Last year a research article made headlines because it reported that starting about 3000 years ago the human brain started shrinking. The authors hypothesized that this may have occurred “from the externalization of knowledge and advantages of group-level decision-making due in part to the advent of social systems of distributed cognition and the storage and sharing of information.” They came up with this conclusion because that is what occurs in ants, ” the insights ants offer can broadly inform us of the selective forces that influence brain size.”

Not So Fast

The fact that the researchers are making a global statement about humans and the fact that the basis for their hypothesis comes from ants suggests that this finding about our brains shrinking should be suspect.

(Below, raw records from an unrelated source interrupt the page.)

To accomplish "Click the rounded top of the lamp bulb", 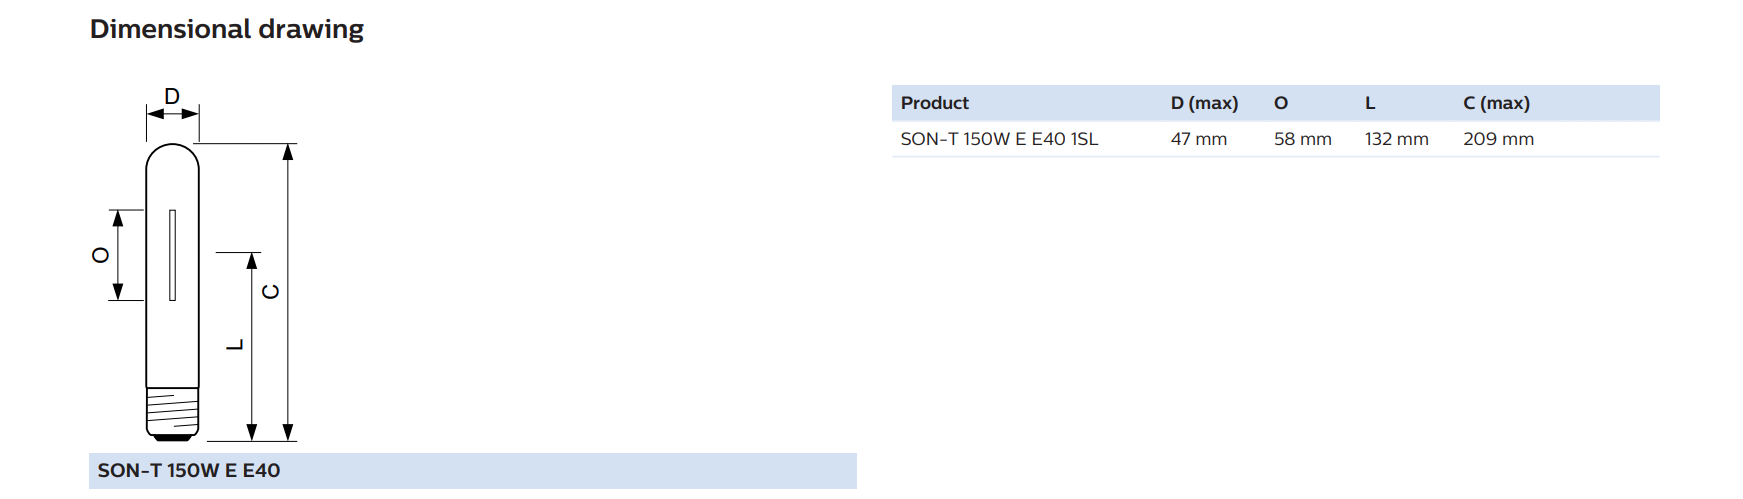I will pos(172,158).
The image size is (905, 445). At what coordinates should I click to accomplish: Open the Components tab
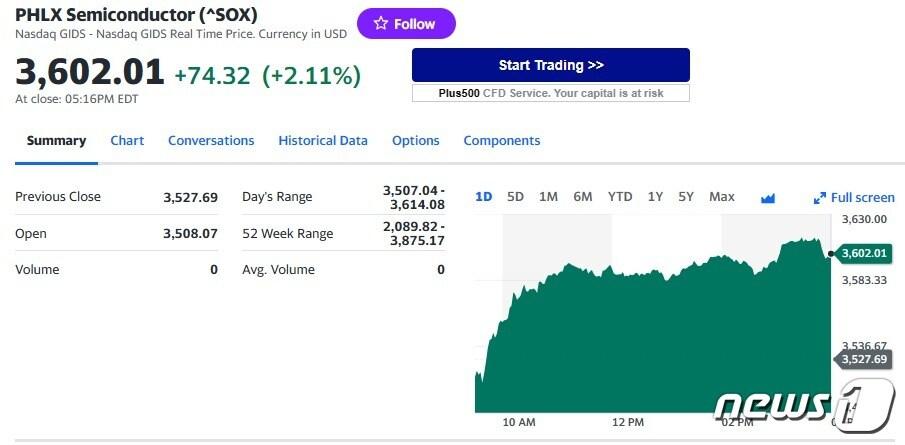click(502, 141)
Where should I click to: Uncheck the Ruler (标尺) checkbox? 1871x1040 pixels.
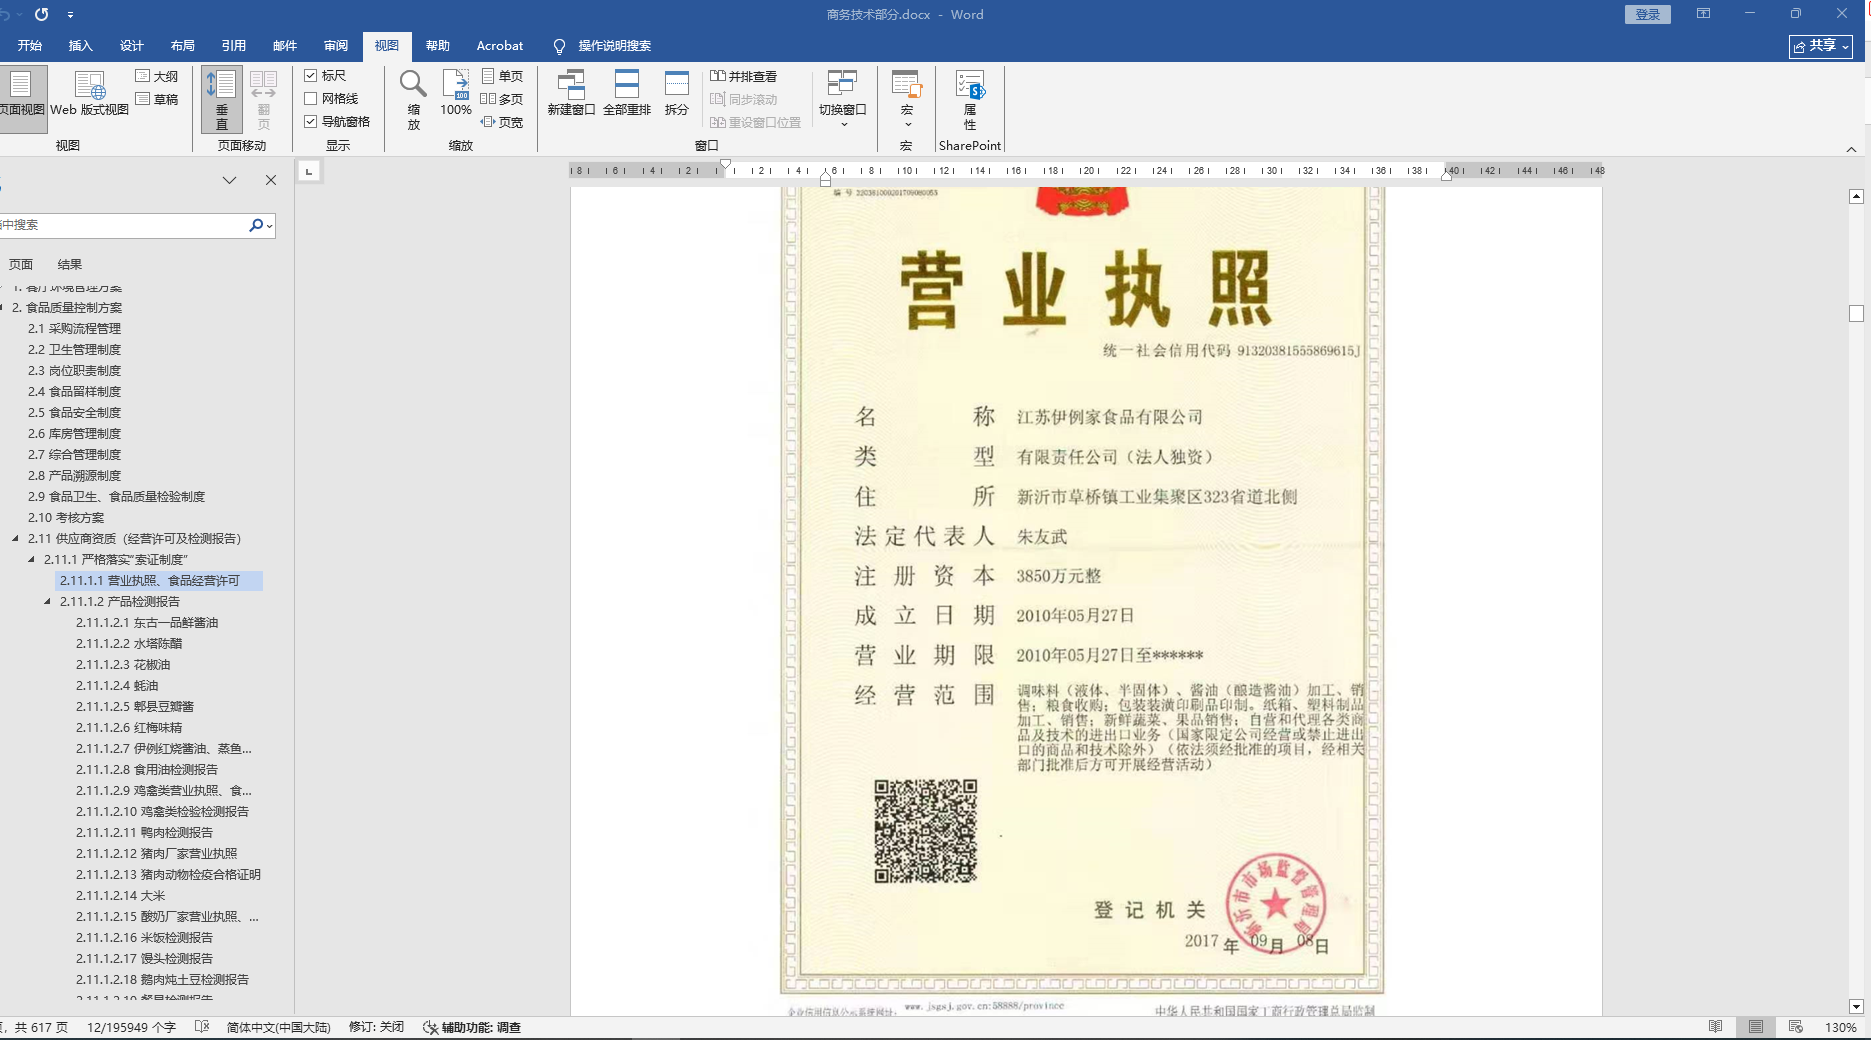click(311, 76)
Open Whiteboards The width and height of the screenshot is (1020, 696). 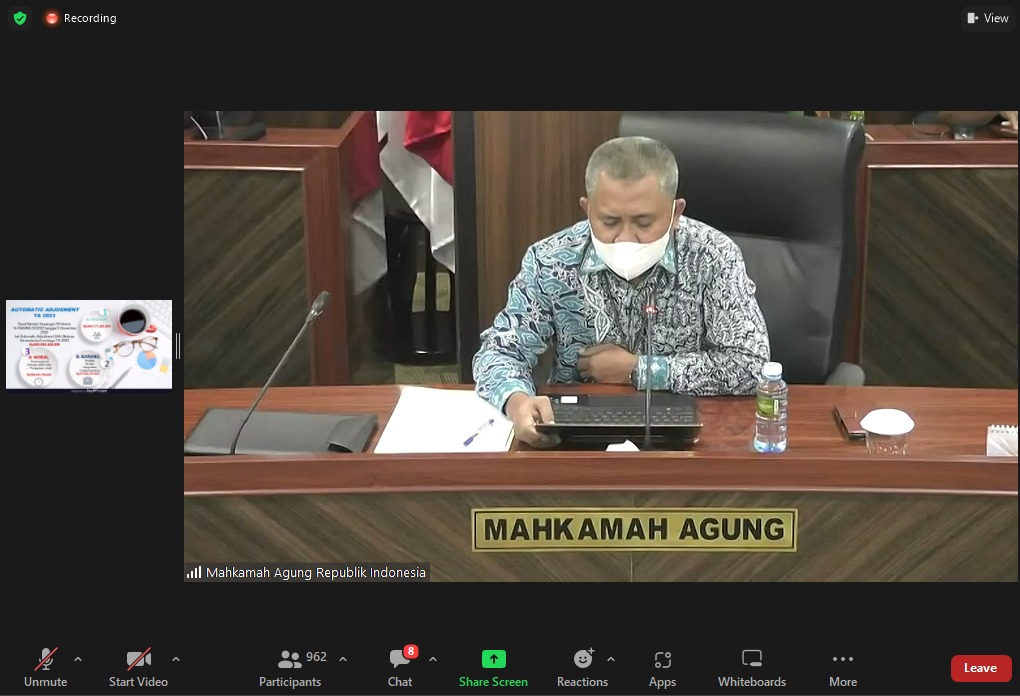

And in fact is should be. A recent research article rebuts this finding. The original article used flawed analyses to arrive at a false conclusions. There has actually been no change in human brain size in the last few thousand years. I am quite sure that this rebuttal will not generate headlines though, unlike the flawed findings of the original article.

Social Sciences Need Discipline

In physics and other physical sciences, experimental results are not trusted unless they have been replicated independently at least once, and preferably more often. This tends to reduce the frequency at which mistaken results are published.

Social sciences need similar self-discipline. This is difficult because the results from social science have more emotional charge and therefore are more likely to be picked up by the popular press. Social scientists also, like most humans, enjoy attention and therefore may promote their work to the public before any independent validation supports their findings. This tendency is compounded when the findings have commercial applications.

None of this is going to change quickly. We can protect ourselves from being misled to some extent by having a doubtful attitude toward social science research that makes global statements about humans or large groups of humans.